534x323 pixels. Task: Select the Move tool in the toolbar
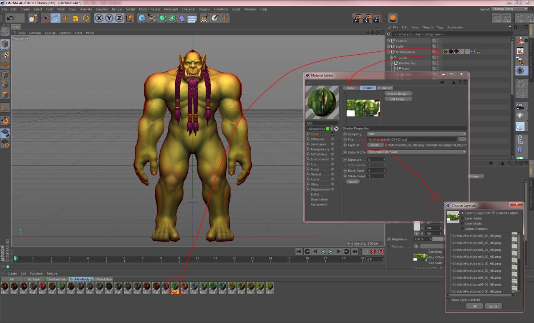pos(65,18)
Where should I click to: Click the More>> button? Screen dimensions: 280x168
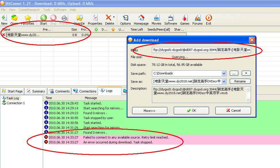pos(149,110)
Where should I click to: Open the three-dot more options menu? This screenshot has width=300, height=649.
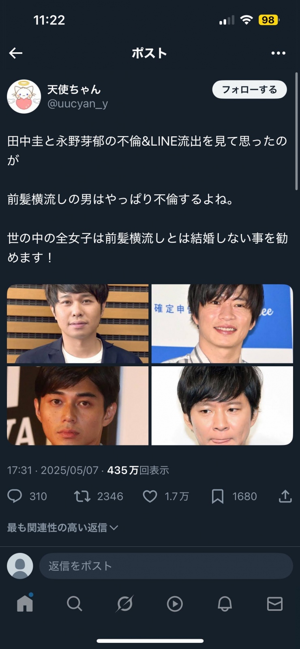pyautogui.click(x=278, y=53)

→ **Work item**: Print the listing again exactly as it appears, except for the pictures, which stay out.

→ **Expected answer**:
534x323 pixels. Task: Select the Move tool in the toolbar
pos(65,18)
Where should I click to: Click the More>> button? Screen dimensions: 280x168
pos(149,110)
Where should I click to: Open the three-dot more options menu? This screenshot has width=300, height=649.
pyautogui.click(x=278, y=53)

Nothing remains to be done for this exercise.